Massive earthquakes in the Indian Ocean off the coast of Sumatra are just the beginning. Researchers expect a 30-year cycle of mega-quakes like the one that caused the 2004 tsunami.

How can researchers predict earthquakes? By studying coral reefs in the region. Not only are coral reefs many centuries old, but their shape is a direct response to water levels. After a series of earthquakes, usually the reef winds up higher or lower than it was before - and any part of it that's exposed to air dies.


Scientists studying Sumatran reefs say the coral there have experienced massive die-offs as well as new horizontal growth about every two hundred years. Moreover, these changes happened in fits and starts over phases of about 30 - 100 years. That suggests the area experiences what's called an "earthquake supercycle" for several decades every two centuries.

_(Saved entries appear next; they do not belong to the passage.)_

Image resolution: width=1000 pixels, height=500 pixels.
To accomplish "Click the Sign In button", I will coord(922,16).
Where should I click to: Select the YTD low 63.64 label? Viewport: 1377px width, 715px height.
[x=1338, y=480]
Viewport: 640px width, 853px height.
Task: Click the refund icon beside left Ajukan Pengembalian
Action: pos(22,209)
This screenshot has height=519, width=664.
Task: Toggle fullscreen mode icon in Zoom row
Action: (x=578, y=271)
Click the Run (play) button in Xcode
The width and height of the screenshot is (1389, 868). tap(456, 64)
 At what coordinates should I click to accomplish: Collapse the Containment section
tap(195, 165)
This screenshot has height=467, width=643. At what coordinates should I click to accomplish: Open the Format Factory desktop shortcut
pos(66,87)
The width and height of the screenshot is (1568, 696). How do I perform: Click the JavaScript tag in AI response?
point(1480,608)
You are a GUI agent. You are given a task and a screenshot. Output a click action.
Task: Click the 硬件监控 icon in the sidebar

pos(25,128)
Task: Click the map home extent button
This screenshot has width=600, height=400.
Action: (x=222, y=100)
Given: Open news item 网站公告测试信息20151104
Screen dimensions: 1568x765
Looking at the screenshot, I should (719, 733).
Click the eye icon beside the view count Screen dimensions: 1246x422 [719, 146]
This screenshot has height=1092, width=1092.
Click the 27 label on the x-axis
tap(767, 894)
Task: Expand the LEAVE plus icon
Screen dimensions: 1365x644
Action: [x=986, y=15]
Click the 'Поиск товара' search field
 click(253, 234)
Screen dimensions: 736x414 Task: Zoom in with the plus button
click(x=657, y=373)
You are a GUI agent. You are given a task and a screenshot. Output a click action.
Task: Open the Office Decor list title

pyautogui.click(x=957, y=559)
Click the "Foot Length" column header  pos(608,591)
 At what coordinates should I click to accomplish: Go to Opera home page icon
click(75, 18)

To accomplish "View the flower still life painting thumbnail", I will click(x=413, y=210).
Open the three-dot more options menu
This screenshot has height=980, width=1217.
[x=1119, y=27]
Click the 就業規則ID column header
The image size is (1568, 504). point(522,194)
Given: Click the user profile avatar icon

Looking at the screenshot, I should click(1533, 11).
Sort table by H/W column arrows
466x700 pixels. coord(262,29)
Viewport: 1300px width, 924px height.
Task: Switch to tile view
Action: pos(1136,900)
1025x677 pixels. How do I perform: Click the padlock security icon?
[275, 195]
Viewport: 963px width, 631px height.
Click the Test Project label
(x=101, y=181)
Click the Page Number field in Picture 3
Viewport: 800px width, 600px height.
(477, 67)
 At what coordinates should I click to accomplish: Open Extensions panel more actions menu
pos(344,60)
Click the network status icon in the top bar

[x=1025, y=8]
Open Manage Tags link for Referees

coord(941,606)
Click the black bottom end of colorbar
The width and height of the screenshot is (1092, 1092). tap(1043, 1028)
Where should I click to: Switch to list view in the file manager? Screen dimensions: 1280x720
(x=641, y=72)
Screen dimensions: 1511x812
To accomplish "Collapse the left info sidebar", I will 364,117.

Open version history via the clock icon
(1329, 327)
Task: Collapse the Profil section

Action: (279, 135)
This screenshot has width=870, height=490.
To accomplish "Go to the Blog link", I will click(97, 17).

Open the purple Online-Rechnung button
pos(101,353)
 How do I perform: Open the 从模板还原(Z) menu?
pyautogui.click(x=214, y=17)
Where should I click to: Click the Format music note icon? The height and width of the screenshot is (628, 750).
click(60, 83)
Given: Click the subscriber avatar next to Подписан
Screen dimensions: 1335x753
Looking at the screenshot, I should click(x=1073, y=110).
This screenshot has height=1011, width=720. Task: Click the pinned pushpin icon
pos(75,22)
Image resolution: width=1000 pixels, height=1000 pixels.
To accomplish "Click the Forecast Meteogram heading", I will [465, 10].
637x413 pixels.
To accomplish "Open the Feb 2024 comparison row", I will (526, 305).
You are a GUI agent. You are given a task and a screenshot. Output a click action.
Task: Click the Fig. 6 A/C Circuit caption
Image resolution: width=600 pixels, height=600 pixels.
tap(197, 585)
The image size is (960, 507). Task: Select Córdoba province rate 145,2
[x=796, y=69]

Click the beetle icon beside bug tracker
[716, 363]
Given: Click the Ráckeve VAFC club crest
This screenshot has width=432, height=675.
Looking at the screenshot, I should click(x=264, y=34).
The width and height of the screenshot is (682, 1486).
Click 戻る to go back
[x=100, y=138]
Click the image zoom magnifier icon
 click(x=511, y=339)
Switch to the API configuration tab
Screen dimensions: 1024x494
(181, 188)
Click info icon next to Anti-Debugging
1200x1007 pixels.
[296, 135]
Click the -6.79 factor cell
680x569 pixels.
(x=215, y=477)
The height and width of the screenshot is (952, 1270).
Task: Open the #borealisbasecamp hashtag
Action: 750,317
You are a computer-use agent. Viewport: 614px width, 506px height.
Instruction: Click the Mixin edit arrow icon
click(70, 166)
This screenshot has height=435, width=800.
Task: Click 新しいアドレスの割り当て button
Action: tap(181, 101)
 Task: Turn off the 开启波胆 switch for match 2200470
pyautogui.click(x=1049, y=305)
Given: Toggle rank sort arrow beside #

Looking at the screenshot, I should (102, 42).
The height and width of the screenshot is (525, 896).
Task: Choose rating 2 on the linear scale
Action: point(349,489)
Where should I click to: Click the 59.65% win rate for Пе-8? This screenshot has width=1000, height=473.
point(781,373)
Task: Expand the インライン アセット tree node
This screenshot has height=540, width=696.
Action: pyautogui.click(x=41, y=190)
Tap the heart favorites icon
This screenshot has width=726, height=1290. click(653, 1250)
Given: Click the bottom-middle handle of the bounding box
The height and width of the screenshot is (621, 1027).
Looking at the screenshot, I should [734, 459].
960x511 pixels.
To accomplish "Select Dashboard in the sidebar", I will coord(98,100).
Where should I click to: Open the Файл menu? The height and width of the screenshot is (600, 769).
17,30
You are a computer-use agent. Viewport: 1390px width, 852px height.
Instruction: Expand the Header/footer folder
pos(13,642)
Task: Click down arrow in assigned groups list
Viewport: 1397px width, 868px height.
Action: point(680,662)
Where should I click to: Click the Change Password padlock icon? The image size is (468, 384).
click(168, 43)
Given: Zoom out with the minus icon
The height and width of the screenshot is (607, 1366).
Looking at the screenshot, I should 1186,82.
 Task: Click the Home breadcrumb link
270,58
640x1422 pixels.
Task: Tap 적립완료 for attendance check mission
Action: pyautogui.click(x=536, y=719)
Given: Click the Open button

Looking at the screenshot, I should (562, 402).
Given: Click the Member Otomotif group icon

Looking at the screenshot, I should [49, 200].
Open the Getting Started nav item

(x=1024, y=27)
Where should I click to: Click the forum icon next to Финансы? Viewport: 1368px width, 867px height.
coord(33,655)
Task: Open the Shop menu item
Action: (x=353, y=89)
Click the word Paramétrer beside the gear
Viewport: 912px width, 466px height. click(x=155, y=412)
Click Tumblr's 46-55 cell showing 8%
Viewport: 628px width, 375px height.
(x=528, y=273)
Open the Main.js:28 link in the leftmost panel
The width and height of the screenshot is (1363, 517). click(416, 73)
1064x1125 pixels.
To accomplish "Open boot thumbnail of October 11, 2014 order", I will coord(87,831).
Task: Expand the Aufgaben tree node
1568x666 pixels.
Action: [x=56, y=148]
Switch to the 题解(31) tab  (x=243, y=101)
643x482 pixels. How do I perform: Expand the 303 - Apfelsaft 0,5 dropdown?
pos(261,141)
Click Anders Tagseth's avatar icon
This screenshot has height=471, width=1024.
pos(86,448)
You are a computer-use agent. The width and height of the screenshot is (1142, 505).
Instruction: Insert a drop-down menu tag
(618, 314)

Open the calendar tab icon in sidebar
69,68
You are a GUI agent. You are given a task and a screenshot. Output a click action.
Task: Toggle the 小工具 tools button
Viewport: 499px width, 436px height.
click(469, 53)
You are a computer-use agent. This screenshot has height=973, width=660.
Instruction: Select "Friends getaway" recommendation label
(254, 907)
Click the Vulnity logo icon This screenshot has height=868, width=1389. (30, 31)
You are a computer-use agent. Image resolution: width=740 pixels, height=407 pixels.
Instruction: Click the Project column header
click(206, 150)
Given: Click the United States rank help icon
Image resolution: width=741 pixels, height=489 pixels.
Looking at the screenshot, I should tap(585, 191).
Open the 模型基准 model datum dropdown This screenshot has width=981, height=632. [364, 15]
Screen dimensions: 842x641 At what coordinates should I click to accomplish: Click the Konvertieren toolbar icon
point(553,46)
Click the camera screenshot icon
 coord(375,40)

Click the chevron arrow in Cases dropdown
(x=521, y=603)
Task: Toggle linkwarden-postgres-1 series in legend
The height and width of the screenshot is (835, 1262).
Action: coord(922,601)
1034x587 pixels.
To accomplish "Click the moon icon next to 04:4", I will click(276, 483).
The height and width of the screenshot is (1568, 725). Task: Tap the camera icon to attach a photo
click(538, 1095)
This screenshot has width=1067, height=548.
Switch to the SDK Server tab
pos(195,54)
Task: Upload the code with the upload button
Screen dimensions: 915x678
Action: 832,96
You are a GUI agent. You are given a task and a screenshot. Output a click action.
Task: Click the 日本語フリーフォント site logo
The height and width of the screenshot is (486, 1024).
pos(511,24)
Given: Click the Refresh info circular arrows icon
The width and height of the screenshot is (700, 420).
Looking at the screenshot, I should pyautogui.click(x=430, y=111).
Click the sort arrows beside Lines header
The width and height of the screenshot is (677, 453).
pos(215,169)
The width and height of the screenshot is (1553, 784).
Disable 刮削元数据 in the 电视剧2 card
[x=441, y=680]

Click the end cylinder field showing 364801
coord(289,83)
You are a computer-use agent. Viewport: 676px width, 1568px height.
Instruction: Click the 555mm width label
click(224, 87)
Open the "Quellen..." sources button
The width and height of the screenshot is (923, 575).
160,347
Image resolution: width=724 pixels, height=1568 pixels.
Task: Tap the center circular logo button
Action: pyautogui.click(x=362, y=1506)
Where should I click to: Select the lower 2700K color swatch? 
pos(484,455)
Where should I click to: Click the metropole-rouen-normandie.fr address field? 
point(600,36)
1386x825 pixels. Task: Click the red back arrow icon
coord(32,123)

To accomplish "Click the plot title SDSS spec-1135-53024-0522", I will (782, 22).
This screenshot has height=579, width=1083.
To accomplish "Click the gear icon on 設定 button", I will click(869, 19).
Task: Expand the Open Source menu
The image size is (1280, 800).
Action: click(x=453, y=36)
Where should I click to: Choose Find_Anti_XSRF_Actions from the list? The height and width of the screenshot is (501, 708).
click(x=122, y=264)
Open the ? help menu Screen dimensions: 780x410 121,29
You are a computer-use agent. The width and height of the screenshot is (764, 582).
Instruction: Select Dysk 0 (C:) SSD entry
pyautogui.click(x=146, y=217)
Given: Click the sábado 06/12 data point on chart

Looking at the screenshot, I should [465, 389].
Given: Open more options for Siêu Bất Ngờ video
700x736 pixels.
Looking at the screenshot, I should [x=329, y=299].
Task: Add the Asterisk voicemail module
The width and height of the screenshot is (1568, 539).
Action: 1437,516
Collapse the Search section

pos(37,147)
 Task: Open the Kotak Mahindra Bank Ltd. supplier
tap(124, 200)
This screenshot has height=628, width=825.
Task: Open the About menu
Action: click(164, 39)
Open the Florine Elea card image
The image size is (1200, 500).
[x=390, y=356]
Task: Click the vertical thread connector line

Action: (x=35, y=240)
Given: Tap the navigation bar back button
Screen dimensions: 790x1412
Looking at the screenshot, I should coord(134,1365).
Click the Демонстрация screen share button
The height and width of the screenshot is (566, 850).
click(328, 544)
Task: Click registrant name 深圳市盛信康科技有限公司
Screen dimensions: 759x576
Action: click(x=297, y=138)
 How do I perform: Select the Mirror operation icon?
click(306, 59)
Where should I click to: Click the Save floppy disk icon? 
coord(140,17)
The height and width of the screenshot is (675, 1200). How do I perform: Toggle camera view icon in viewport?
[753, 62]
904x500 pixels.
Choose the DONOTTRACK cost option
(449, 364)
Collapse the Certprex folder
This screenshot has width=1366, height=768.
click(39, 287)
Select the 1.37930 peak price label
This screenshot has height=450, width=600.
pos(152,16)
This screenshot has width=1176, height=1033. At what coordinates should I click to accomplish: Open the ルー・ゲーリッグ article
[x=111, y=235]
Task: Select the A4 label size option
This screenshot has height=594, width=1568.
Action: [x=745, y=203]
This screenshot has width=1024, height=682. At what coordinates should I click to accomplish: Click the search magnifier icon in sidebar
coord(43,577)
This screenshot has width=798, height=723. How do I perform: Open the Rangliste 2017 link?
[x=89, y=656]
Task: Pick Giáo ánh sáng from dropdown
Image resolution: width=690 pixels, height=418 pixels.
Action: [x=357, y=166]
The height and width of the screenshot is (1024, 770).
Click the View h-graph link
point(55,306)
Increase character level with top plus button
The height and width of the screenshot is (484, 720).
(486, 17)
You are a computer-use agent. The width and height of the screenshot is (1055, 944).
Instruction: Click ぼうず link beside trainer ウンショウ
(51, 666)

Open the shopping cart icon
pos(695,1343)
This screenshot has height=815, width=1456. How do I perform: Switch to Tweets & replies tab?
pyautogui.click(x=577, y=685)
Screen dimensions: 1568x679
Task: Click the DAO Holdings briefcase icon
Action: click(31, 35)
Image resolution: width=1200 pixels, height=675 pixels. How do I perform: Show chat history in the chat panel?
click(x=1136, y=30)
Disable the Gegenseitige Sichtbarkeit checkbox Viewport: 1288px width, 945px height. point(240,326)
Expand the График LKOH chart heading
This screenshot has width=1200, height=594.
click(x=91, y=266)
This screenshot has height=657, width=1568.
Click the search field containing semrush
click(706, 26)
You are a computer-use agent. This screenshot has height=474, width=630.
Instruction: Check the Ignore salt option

Last year's 8.4 quake off the coast of Sumatra is probably the first quake in a new supercycle, since the last big die-off in the coral reefs took place in 1833. Other quake cycles hit in 1374, 1596, 1675, and 1797.

Geophysicist Yehuda Bock co-authored a study published in Nature last week that asserted the recent Sumatra quakes were just the beginning. According to Science News:

The region’s 2007 quake released only one-quarter of the energy that had accumulated along this stretch of subduction zone since 1833. So, Bock notes, quakes in the region in the coming decades may be even larger than expected.

“This is the best area in the world to be able to predict a quake,” Bock says. “It’s clear that there’s going to be an event … We just can’t say for sure when it will happen.”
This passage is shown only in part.